A method according to any of the preceding claims, wherein the time lapse which separates consecutive transmissions of the same information is dependent on said associated class.
A method according to any of the preceding claims, and of the type used in systems of the kind of RDS, wherein the data packets of said same type correspond to the information word adapted to contain the service name of the program (PS).
A method of receiving information, whereby at least data packets of the same type are received repeatedly, characterized in that the informational contents of the received data packets of said same type is stored and the resultant information is classed according to the number of times that it has been received.
A method according to Claim 6, wherein said number of times is either related to a time interval of predetermined length or to a predetermined number of consecutively received data packets.
A method according to either Claim 6 or 7, and of the type used in systems of the kind of RDS, wherein the data packets of said same type correspond to the information word adapted to contain the service name of the program (PS).
A transmitter of information adapted to repeatedly transmit at least data packets of the same type, comprising a storage means (TM) adapted to contain information to be transmitted, a read means (TCP) adapted to select and read said information to be transmitted from said storage means (TM) as well as to prepare a digital signal (DS) including a sequence of data packets of which at least some are of said same type, and a transmitting means (TX) adapted to be input said digital signal (DS) and to transmit it physically on a transmissive medium, characterized in that said storage means (TM) is adapted to store said information to be transmitted in such a manner that it can be distinguished by a class associated therewith, and that said read means (TCP) is effective to implement the method as claimed in any of Claims 1 to 5.

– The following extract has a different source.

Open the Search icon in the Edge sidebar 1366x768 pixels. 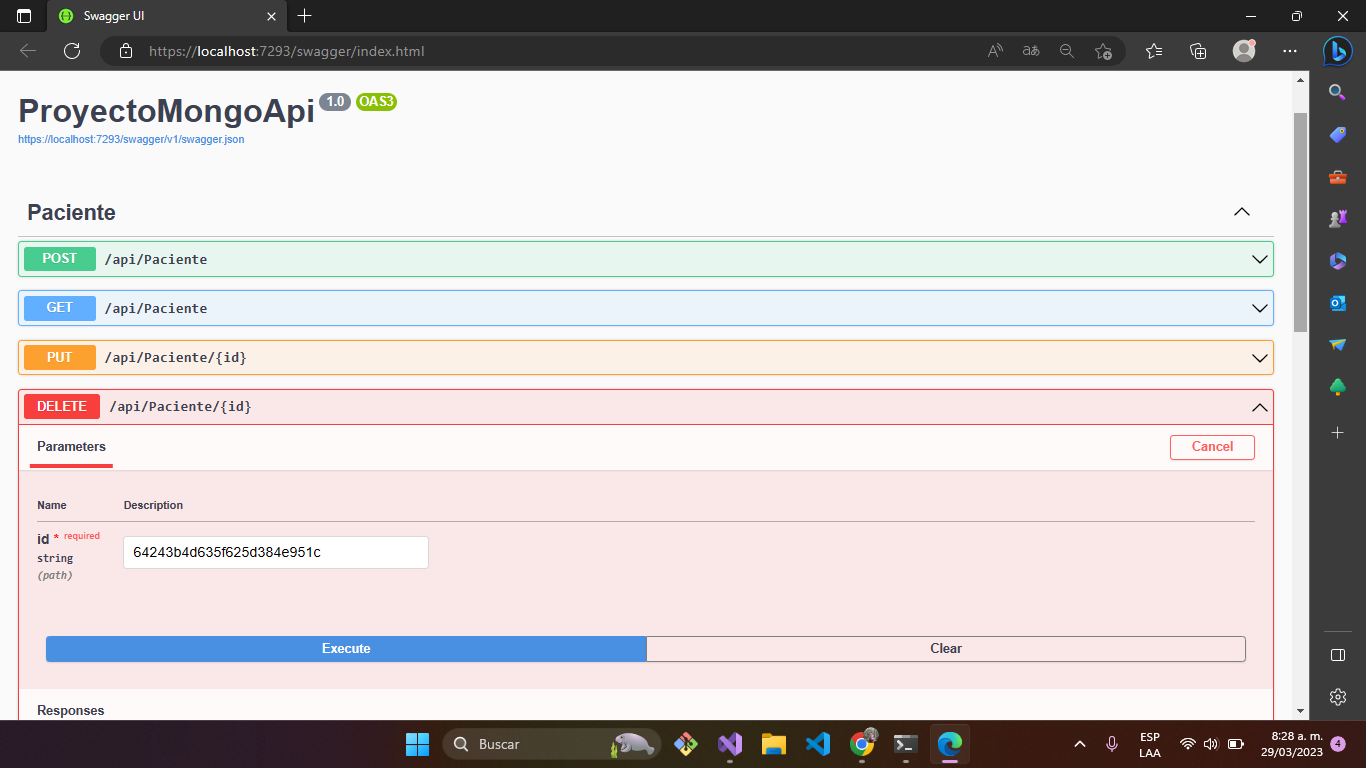pyautogui.click(x=1337, y=92)
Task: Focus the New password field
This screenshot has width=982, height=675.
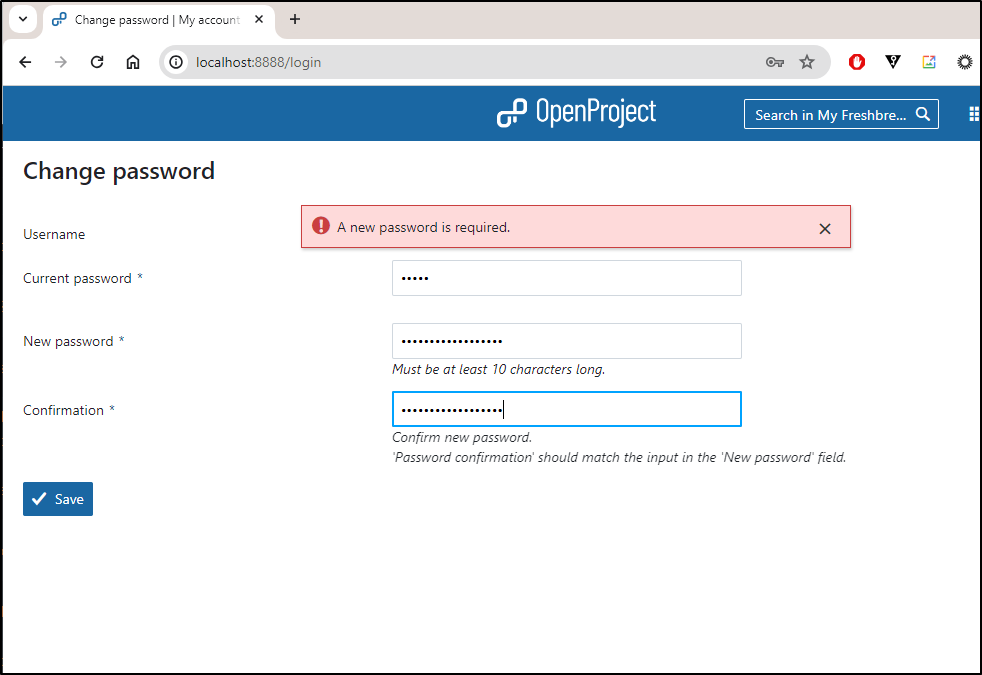Action: click(567, 341)
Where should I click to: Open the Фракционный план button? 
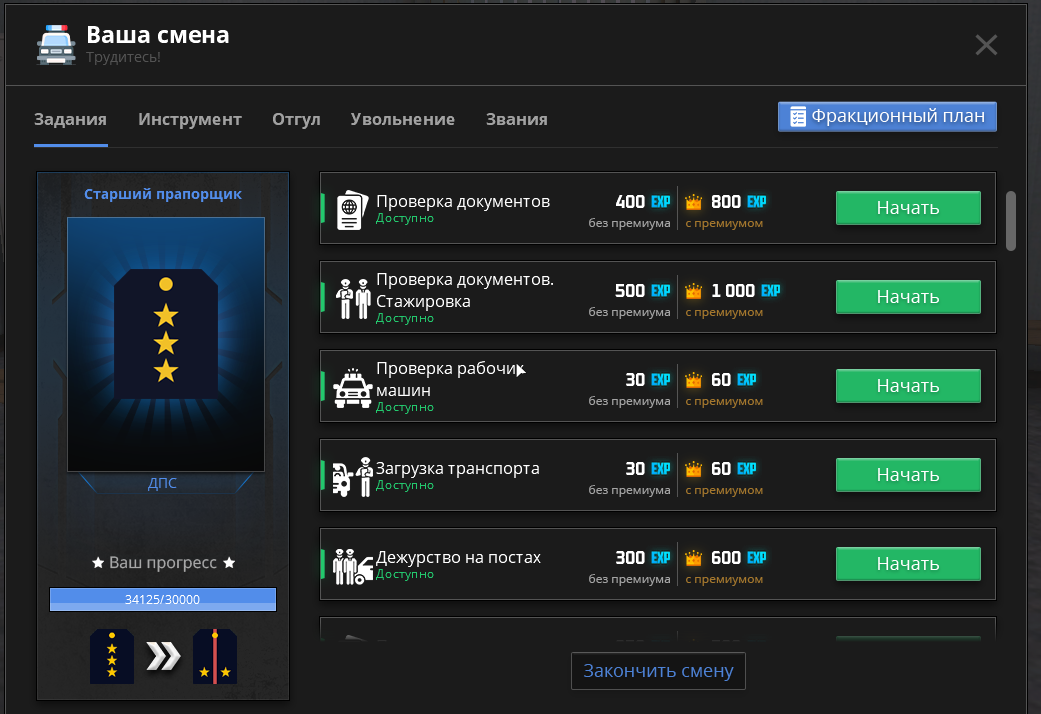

A transmitter according to Claim 9, and of a suitable type for RDS systems, wherein the data packets of said same type correspond to the information word adapted to contain the service name of the program (PS).
A receiver of information adapted to repeatedly receive at least data packets of the same type, comprising a receiving means (RX,SD,DD) adapted to physically receive a signal from a transmissive medium and to output at least a corresponding digital signal (DS) including a sequence of data packets of which at least some are said same type, a storage means (RM) adapted to contain received information, a write means (RCP) adapted to extract at least data packets of said same type from said digital signal (DS) and to write at least the informational contents thereof into said storage means (RM), characterized in that said storage means (RM) is adapted to store said received information in such a manner that it can be distinguished by a class associated therewith, and that said write means (RCP) is effective to implement the method as claimed in any of Claims 6 to 8.
A receiver according to Claim 11, and of a suitable type for RDS systems, wherein the data packets of said same type correspond to the information word adapted to contain the service name of the program (PS).
A receiver according to Claim 12, including a display (DIS) and a control means (RCP) connected thereto and adapted to display, either simultaneously or as selected, information contained in data packets of said same type associated with at least two different classes.
A receiver according to Claim 12, including a further storage means (RM) for storing tuning information on pre-selected programs, wherein said further storage means (RM) is adapted to also contain, for each pre-selected program, the service name of the program (PS) associated with at least one given class.
A receiver according to Claim 12, including a further storage means (RM) for storing service names of the program (PS) associated with at least one given class, for programs being transmitted in a predetermined frequency band, and the control means (RCP) connected thereto (RM) and adapted to produce a scanning and selective storage procedure for said band.